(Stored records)
***

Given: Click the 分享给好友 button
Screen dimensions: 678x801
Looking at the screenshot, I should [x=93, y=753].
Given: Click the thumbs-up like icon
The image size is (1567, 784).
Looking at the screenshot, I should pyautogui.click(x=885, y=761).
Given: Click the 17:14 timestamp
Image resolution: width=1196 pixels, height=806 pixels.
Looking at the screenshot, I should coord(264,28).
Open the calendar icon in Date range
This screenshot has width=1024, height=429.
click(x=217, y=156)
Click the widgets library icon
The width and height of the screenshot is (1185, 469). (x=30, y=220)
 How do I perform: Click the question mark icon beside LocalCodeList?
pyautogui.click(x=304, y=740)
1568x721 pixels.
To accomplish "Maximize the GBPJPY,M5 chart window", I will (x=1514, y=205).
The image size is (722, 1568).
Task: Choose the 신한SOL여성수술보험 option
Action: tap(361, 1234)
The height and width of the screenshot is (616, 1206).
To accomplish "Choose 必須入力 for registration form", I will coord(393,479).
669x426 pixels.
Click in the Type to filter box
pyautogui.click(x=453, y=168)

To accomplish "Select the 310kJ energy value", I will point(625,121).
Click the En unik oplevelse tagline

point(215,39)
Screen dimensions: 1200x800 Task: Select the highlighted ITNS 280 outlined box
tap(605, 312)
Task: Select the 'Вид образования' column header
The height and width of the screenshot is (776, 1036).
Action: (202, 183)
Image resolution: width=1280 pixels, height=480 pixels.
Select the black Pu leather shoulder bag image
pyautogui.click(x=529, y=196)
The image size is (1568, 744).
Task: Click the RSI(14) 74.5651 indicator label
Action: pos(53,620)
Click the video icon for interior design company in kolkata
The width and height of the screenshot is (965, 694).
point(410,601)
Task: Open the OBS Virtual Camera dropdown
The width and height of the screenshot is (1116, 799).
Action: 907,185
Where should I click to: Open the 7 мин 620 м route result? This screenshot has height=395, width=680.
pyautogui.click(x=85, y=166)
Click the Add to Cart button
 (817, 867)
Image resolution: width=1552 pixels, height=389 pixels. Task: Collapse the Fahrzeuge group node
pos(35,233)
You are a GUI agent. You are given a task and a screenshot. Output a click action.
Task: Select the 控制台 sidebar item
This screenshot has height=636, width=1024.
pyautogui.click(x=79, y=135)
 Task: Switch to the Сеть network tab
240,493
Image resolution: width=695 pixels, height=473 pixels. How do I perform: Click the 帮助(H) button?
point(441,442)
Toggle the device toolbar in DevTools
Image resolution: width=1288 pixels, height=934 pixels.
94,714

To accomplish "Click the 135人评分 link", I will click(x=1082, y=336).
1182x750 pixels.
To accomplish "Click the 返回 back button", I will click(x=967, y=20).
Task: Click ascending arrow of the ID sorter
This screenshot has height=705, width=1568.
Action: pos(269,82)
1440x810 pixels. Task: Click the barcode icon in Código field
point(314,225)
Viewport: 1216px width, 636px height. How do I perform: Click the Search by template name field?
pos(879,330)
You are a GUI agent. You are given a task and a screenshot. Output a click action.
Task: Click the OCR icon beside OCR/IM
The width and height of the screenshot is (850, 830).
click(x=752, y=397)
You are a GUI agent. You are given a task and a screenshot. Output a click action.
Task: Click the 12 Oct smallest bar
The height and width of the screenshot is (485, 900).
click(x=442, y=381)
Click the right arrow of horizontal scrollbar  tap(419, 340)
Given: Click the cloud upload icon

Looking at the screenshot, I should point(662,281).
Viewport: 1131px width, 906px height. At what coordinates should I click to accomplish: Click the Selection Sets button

***

→ **YOUR TASK**: Report how many lines in the data include the string "arrow", giving nothing but that number.

→ **EXERCISE RESULT**: 2